[Opening Material for this exercise section]

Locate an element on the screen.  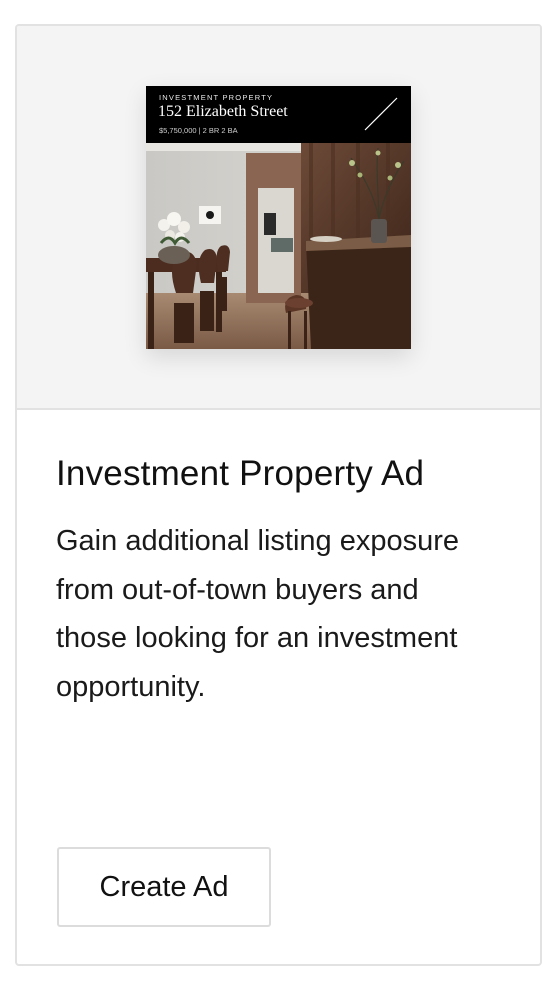
ad-preview-eyebrow: INVESTMENT PROPERTY is located at coordinates (216, 98).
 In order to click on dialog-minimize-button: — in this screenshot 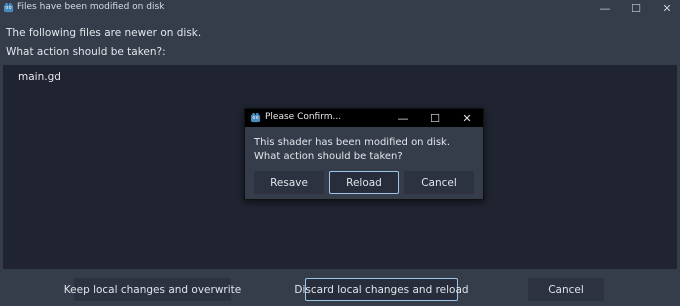, I will do `click(403, 118)`.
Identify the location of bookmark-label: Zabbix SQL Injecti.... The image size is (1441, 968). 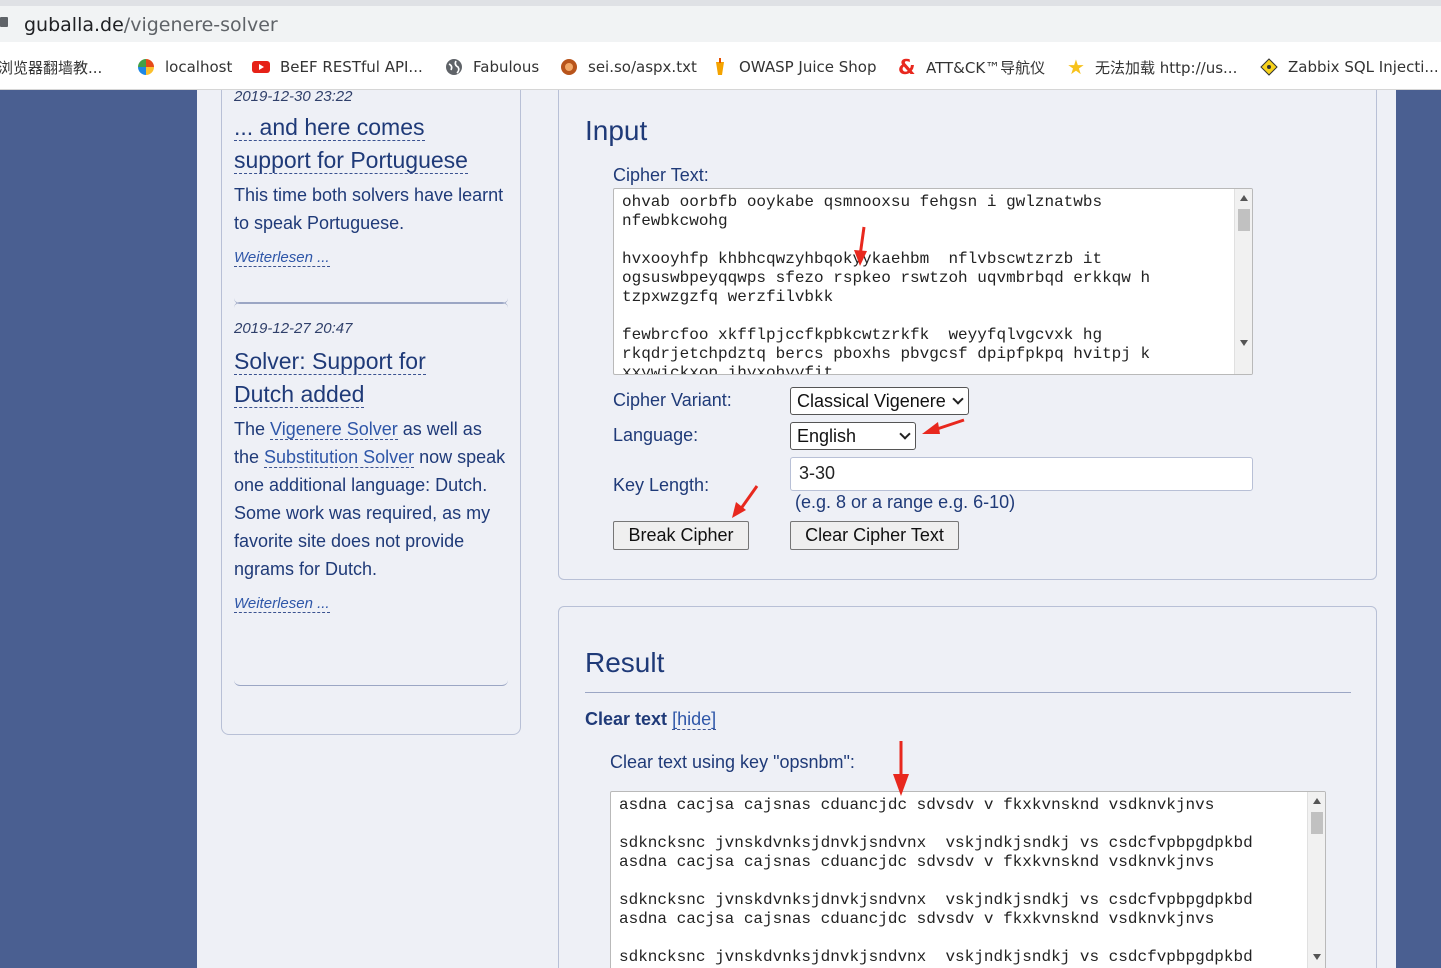
(1364, 67).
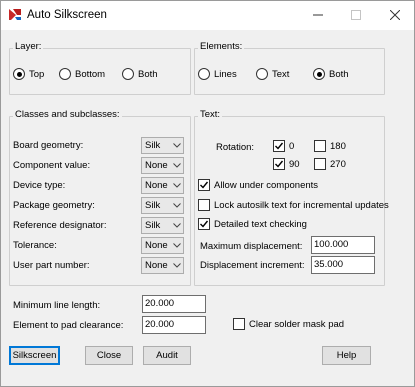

[Closing Material for this exercise section]

Exercise objective =>
Copy the records word for word from the line holding "Identify the location" through the end of the records, both ends included, and leave out the pictures.

Written response =>
Identify the location of bookmark-label: Zabbix SQL Injecti.... The image size is (1441, 968). 
(1364, 67).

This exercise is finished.